Publica, one of Switzerland’s largest pension funds, will reduce pension promises for future retirees with effect from January 2019.
The CHF38bn (€35bn) pension fund for federal employees in Switzerland yesterday announced that it would cut its technical rate and conversion rate with effect from 1 January 2019.
In doing so, it followed moves made by other Swiss pension funds seeking to shore up their long-term financial stability in the face of the country’s ultra-low interest rate environment.
Publica said it would cut the technical rate (technischer Zinssatz), which is applied to active members’ accrued assets, from 2.75% to 2% for its open pension schemes, and from 2.5% to 1.25% for closed schemes.
Publica is a collective institution comprising 20 schemes, seven of which are closed and 13 open.
The conversion rate (Umwandlungssatz), which is used to calculate members’ pension payout levels, would be lowered from 5.65% to 5.09%, Publica announced.

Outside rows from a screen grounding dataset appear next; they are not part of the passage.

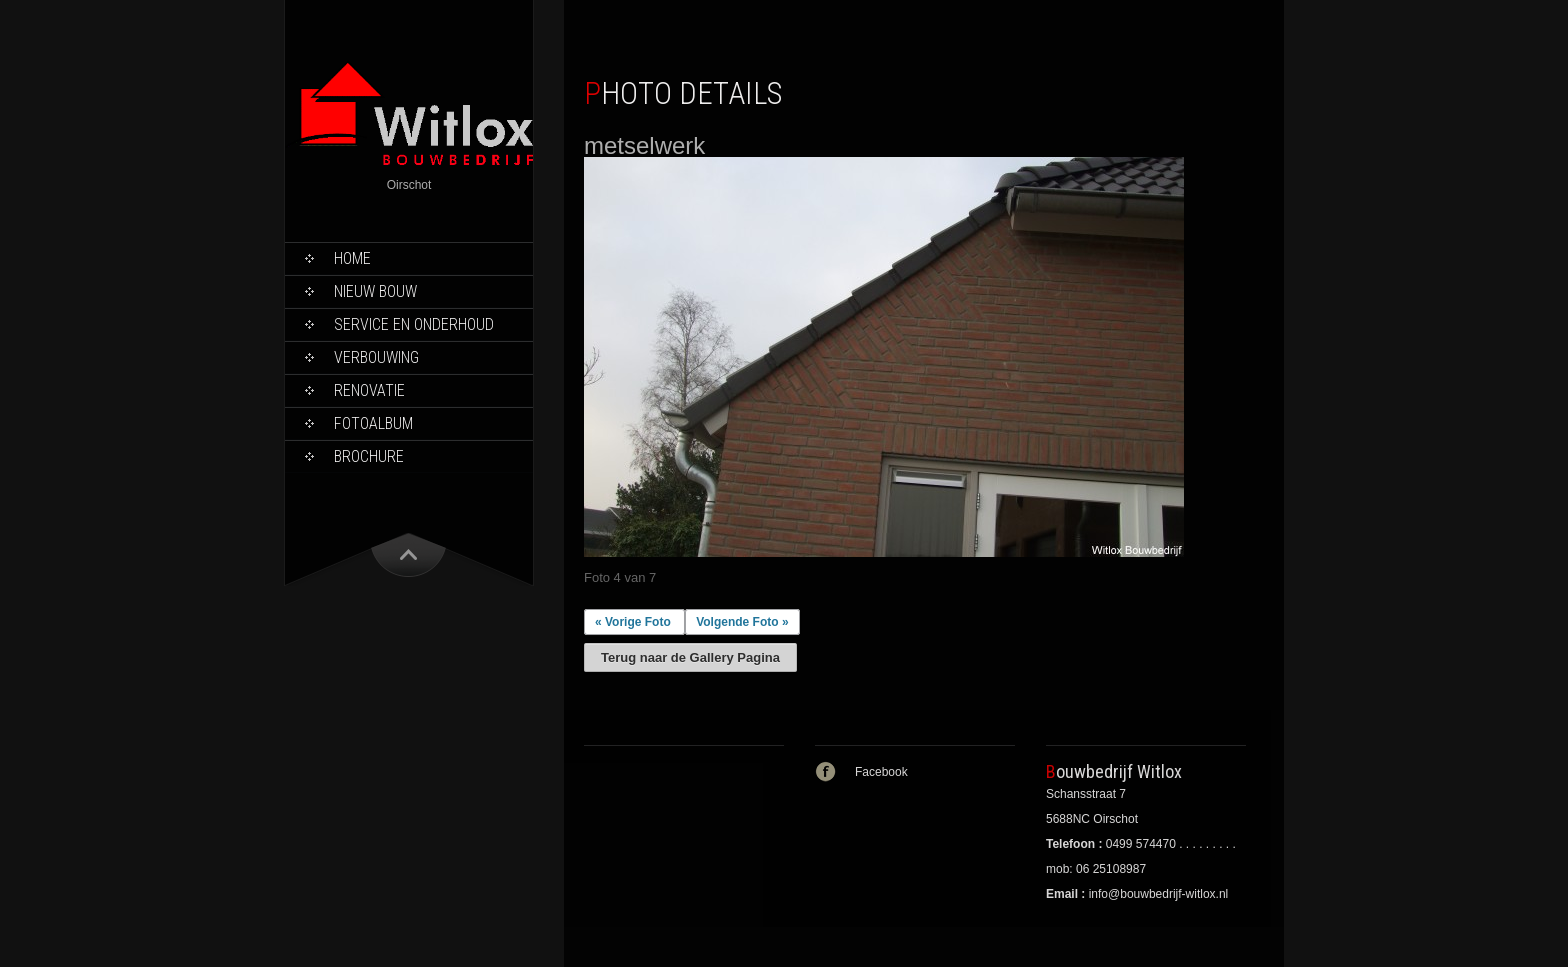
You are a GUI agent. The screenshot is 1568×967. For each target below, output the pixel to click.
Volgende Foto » (742, 622)
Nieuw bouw (375, 291)
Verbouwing (376, 357)
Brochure (369, 456)
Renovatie (369, 390)
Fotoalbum (373, 423)
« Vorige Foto (633, 622)
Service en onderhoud (414, 324)
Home (352, 258)
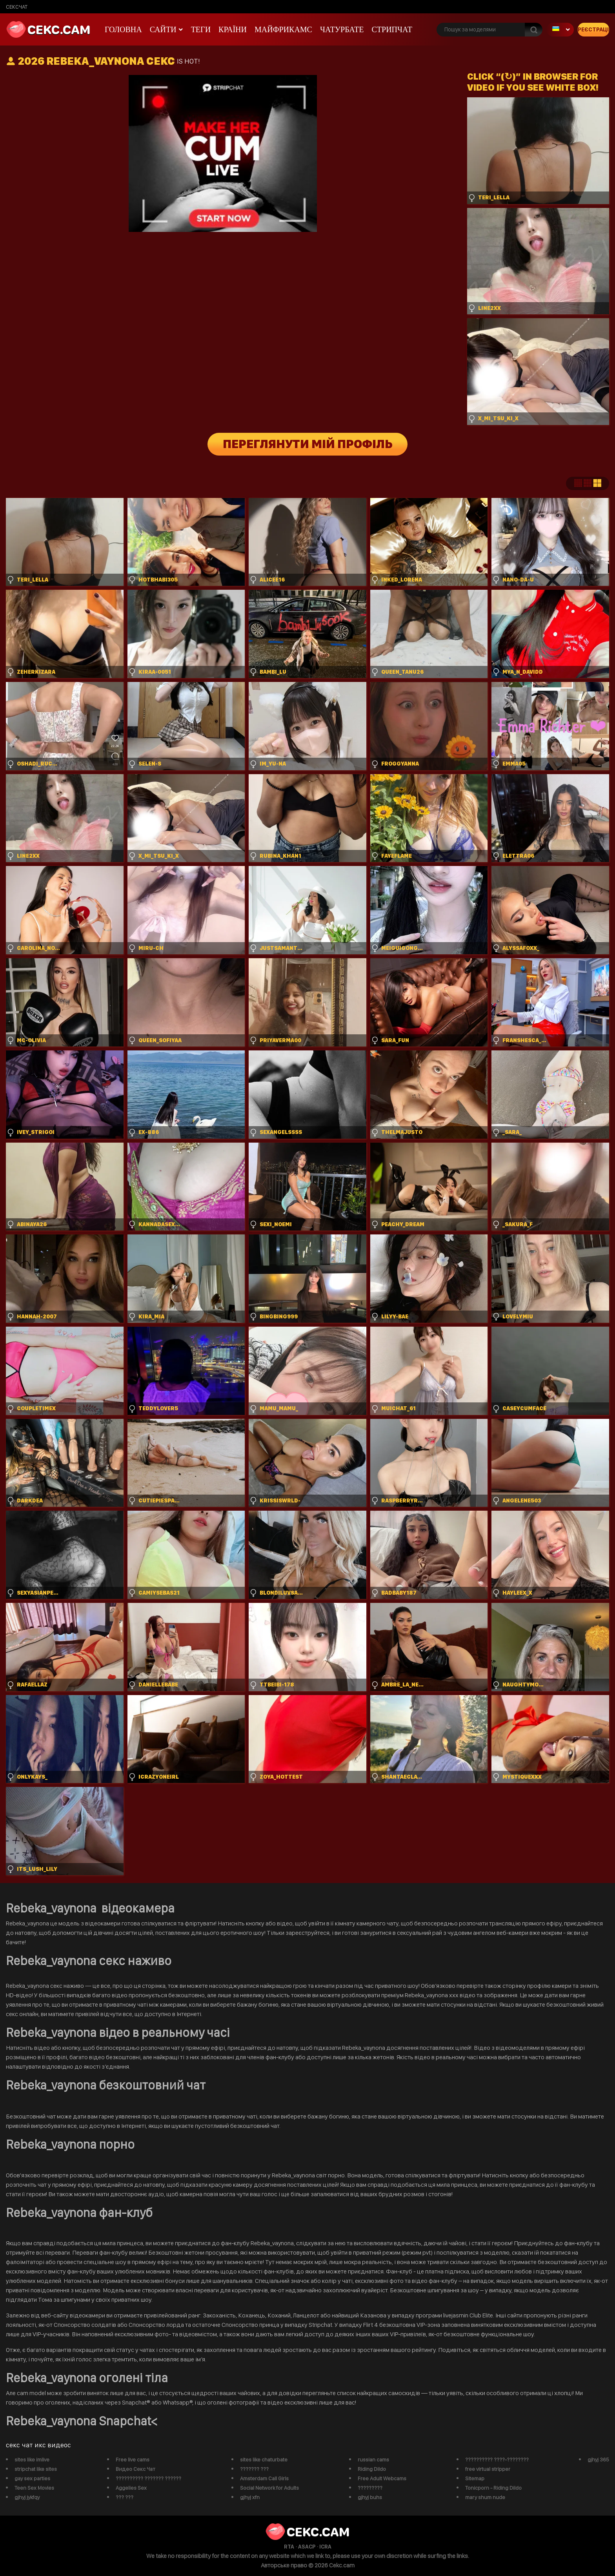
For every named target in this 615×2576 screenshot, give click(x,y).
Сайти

The pension fund said it took the decision with a view to securing benefits over the long term, and that “realistic” technical parameters were part of the measures the fund was focussing on to respond to the continued low interest rate environment and declining return expectations.
It said it would specify by the middle of the year how the benefit cuts associated with the new technical parameters should at a minimum be “cushioned”. It is up to the open schemes’ decision-making bodies – comprising employee and employer representatives – to decide which measures can be implemented to offset the effect of the lower conversion rate for their respective members.

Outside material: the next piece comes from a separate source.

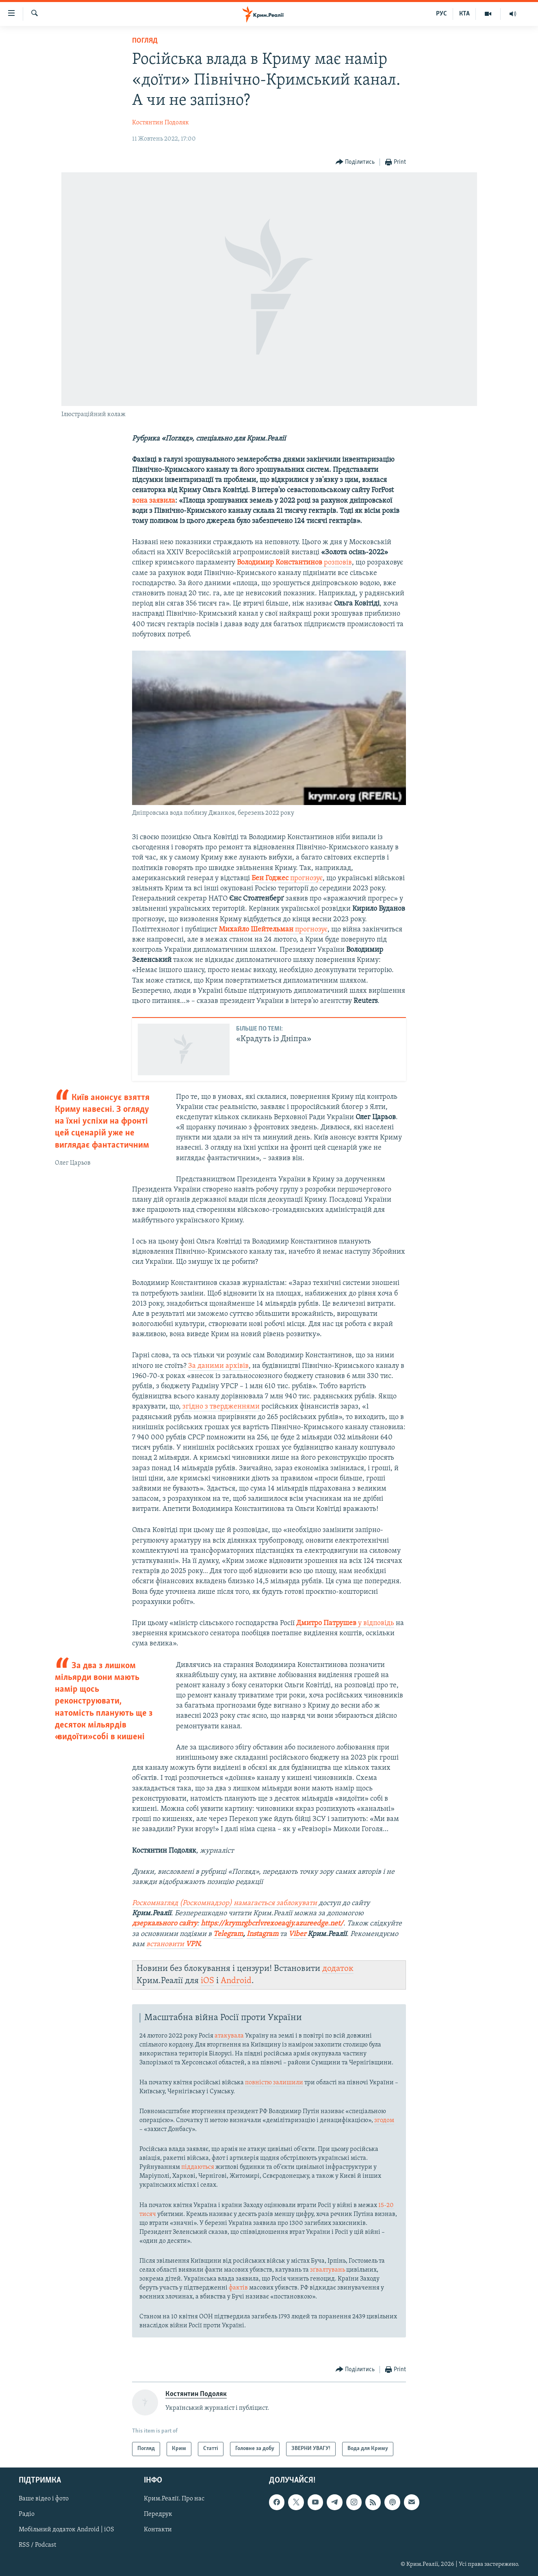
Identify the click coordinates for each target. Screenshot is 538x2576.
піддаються (197, 2167)
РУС (441, 14)
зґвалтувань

Under the intensely contested “Altersvorsorge 2020” (AV2020) pensions reform that was recently agreed in parliament, the minimum conversion rate is due to be lowered from 6.8% to 6% for those assets accrued based on the absolute minimum contribution required under the second pillar law.
The question of how this should be offset was one of the most hotly debated aspects of the reform.
Publica announced the future technical parameters in the context of its official annual results.
These largely confirmed preliminary figures released in January, with Publica saying that its industrialised and emerging market investments were the main drivers of its strong performance in 2016, and that Swiss real estate was one of the successful asset classes as its holdings gained 10%.